The isolated organisms were seen to be highly sensitive to colistin. Rit K et al. have also reported very high colistin sensitivity among organisms causing VAP.21 Many studies have shown that prevalence of extensively drug resistant (XDR) Acinetobacter spp. and Klebsiella spp. is increasing and colistin seems to be the only treatment left for these superbugs.22 Extensive drug resistance was defined as presence of resistance to all classes of antimicrobial agents except for one or two classes.
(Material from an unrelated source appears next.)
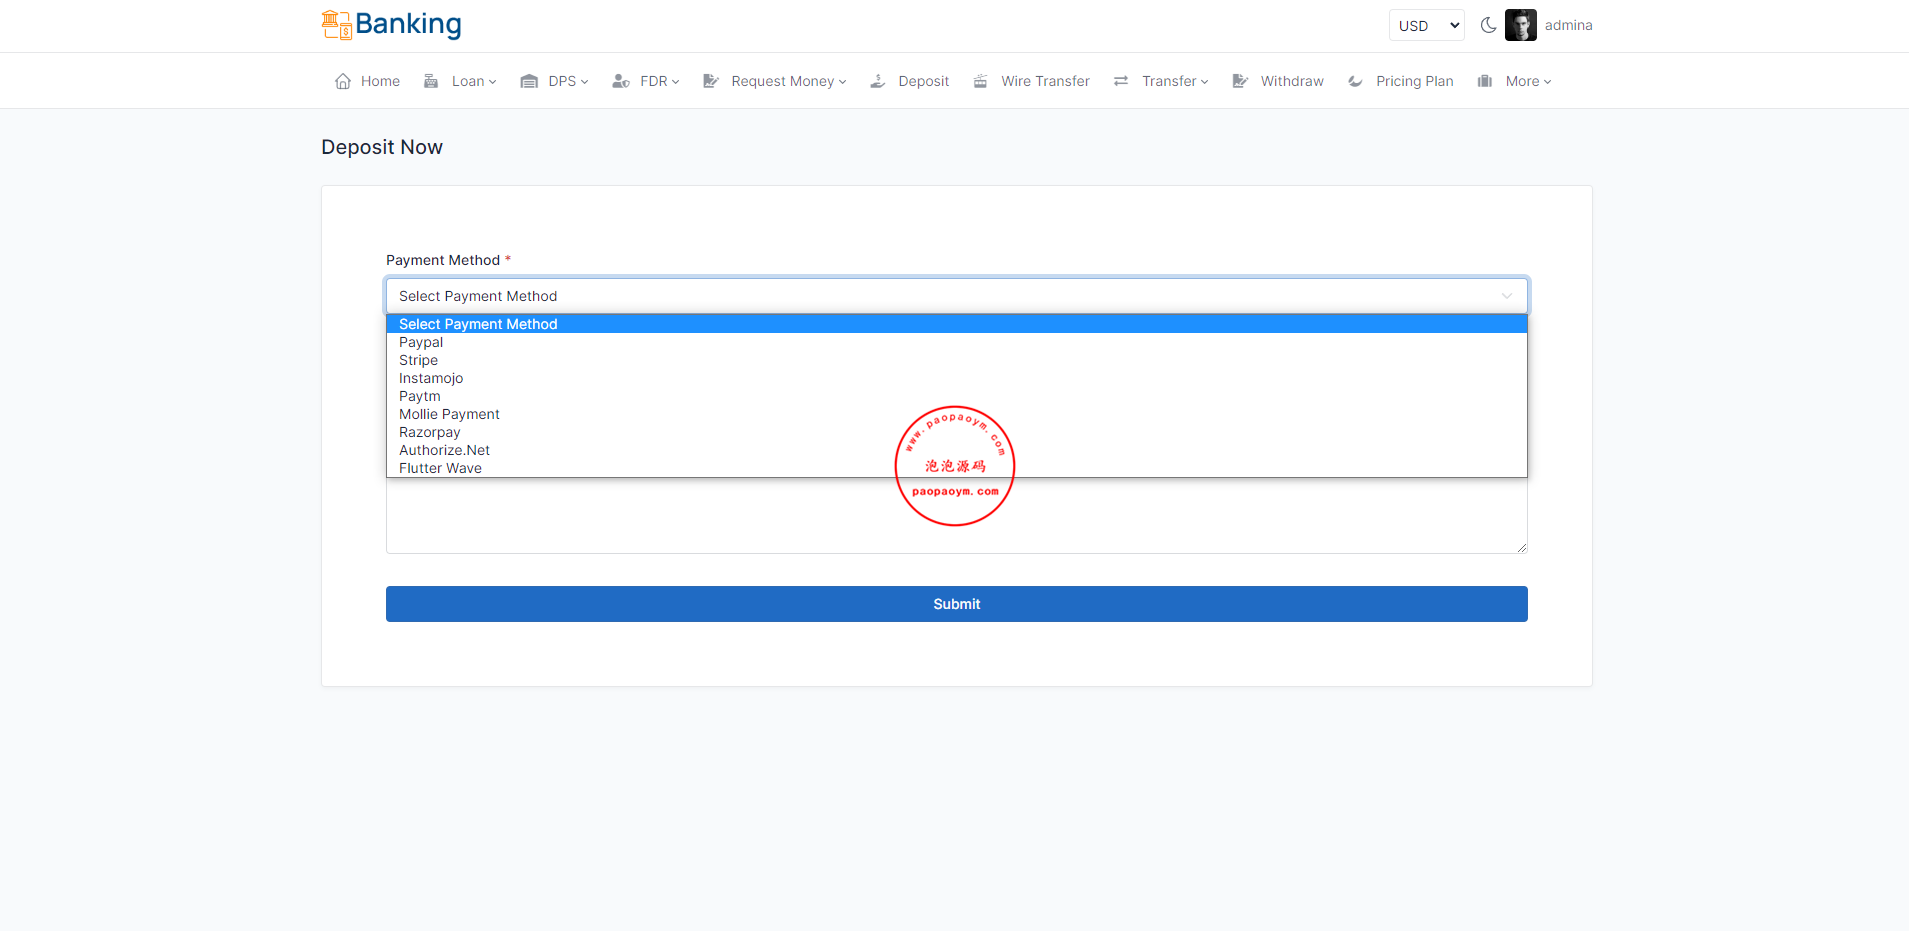
Task: Expand the More menu
Action: coord(1527,82)
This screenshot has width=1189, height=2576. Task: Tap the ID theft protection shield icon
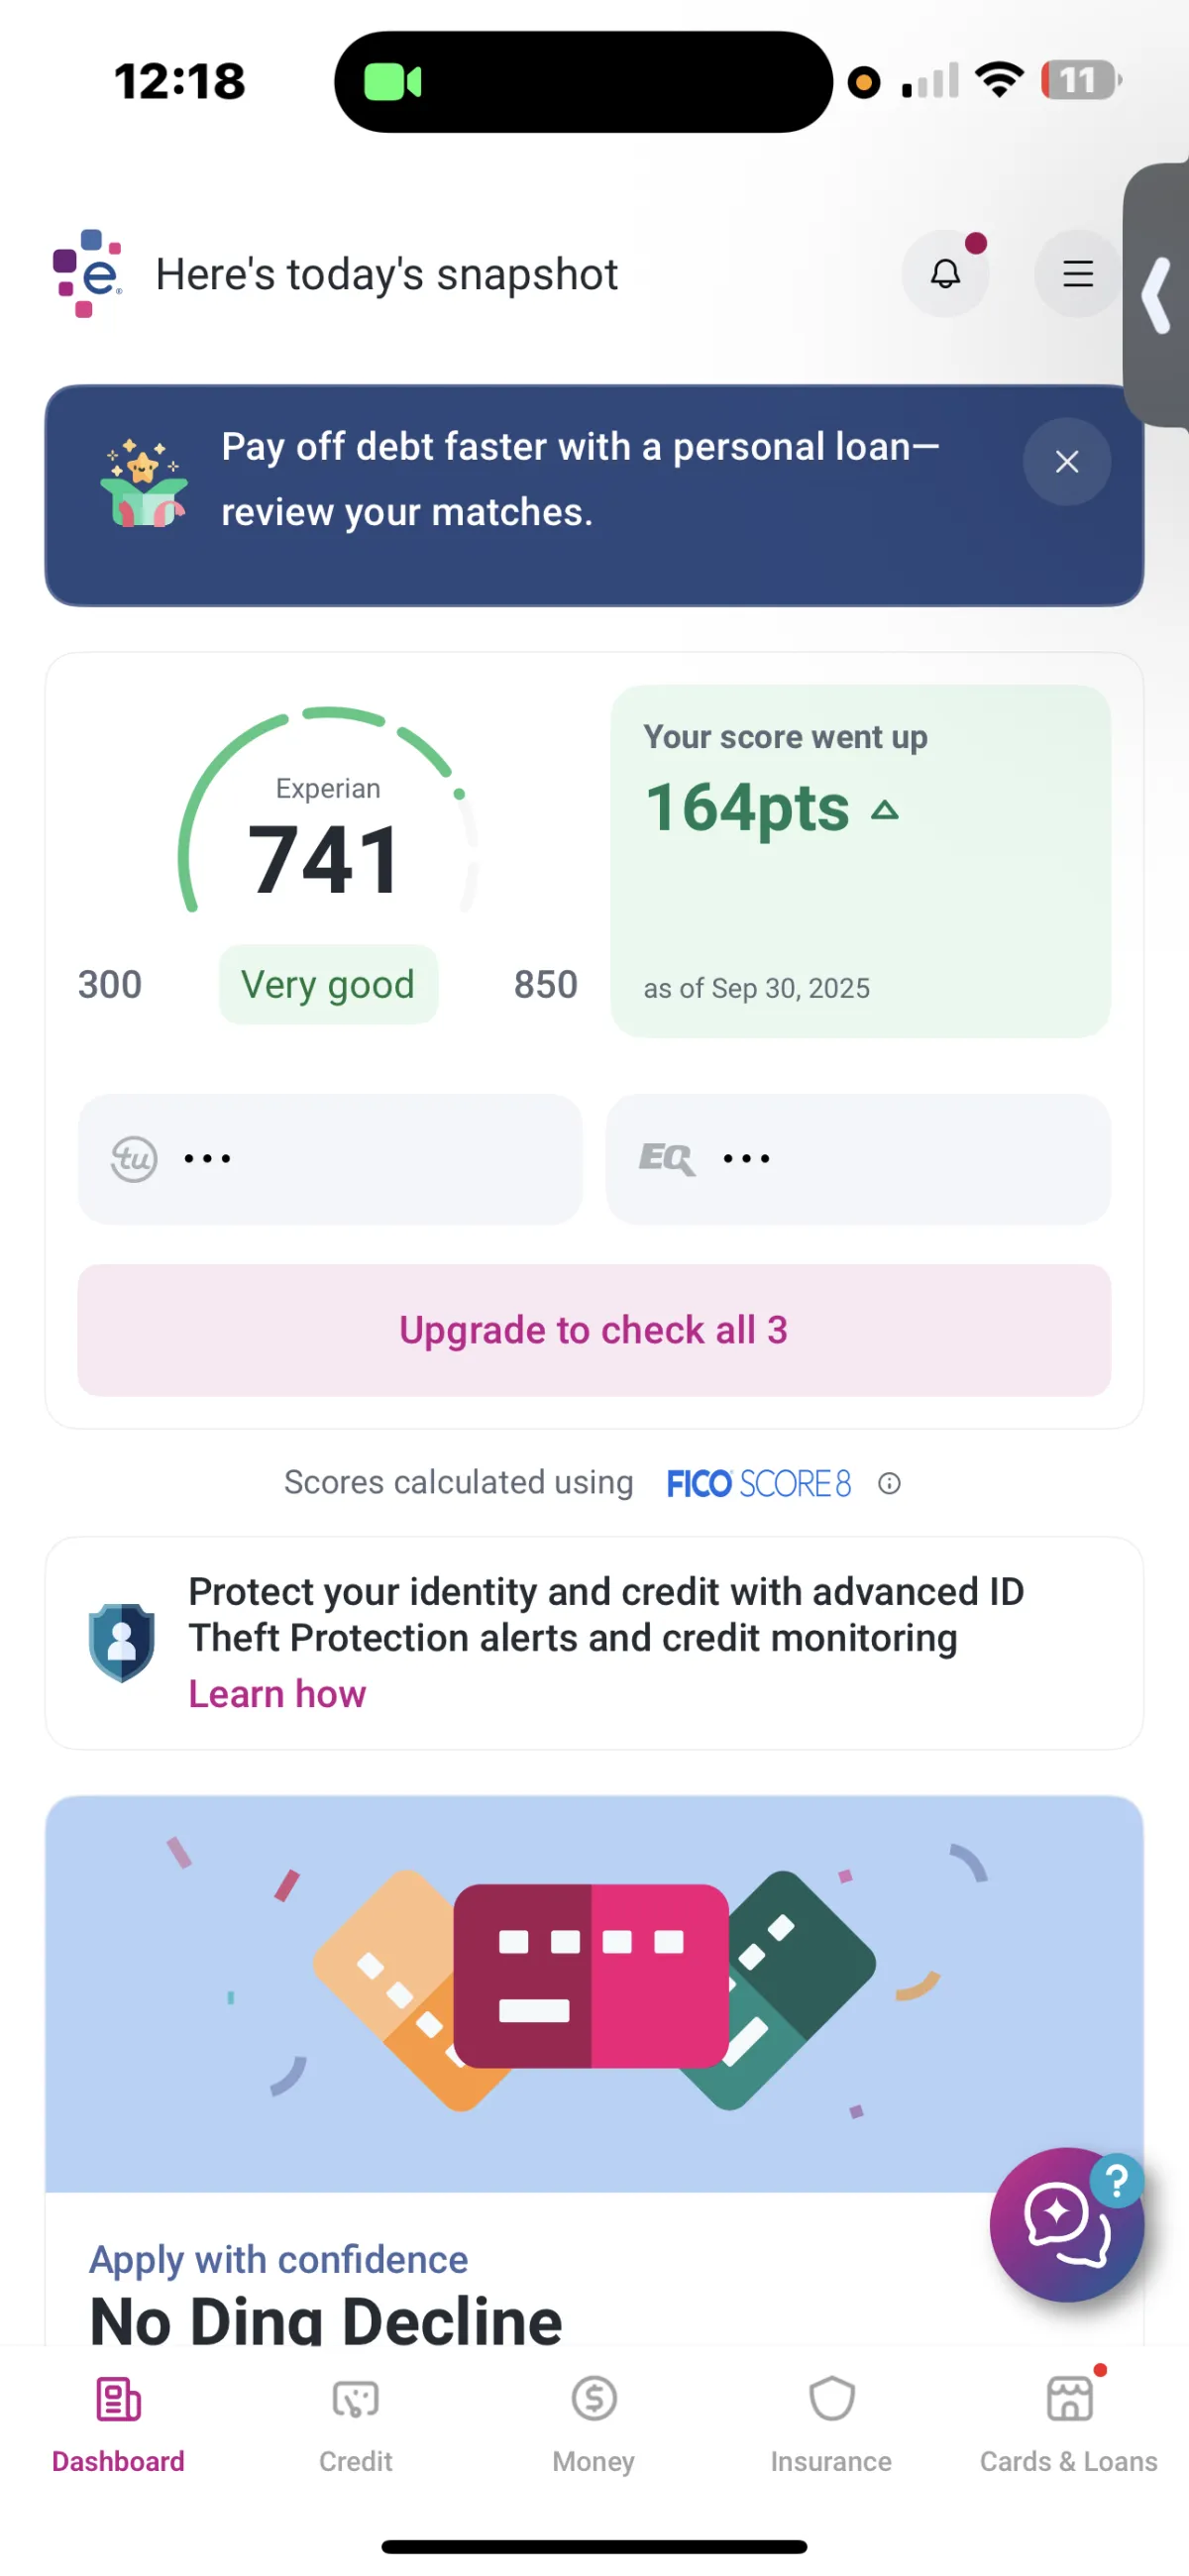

As per Yun Cai et al., many studies have reported up to 40% colistin resistance among Acinetobacter baumannii spp.23 As per Aydin et al., maximum colistin resistance was observed in Klebsiella pneumoniae.24 It was also brought out that if colistin is used inappropriately, the chances of rapid development of resistance and therapeutic failure increase substantially. In addition to inappropriate use, past history of colistin use might also be a risk factor for a higher rate of heteroresistance to colistin.23

Rapid and reliable diagnosis of VAP is essentially required for optimal antibiotic treatment especially in the era of ever-increasing antimicrobial drug resistance. The emergence and spread of multidrug resistant pathogens can be prevented by an efficient infection control policy and practicing antibiotic stewardship. Practicing good infection control protocols, keeping a high degree of suspicion for development of VAP in the early days of mechanical ventilation, and timely diagnosis of VAP may lead to better outcomes.

Among the ICU patients suffering from VAP, inadequate empirical antimicrobial therapy is an independent predictor of mortality.25 Looking at very high drug resistance reported among microorganisms from patients suffering from VAP, it is highly recommended to start the patient on adequate empirical therapy with last resort reserve antibiotics and then to deescalate once the microbiology culture and antimicrobial susceptibility test report is available.

CONCLUSION

The most common organisms causing VAP were Acinetobacter spp., and Klebsiella spp. The maximum sensitivity was seen for tigecycline and colistin. Multidrug resistant organisms are now frequently reported in our ICUs, which is a cause of concern. Strengthened infection control efforts in the ICUs can decrease patient to patient transmission of these deadly multidrug resistant organisms.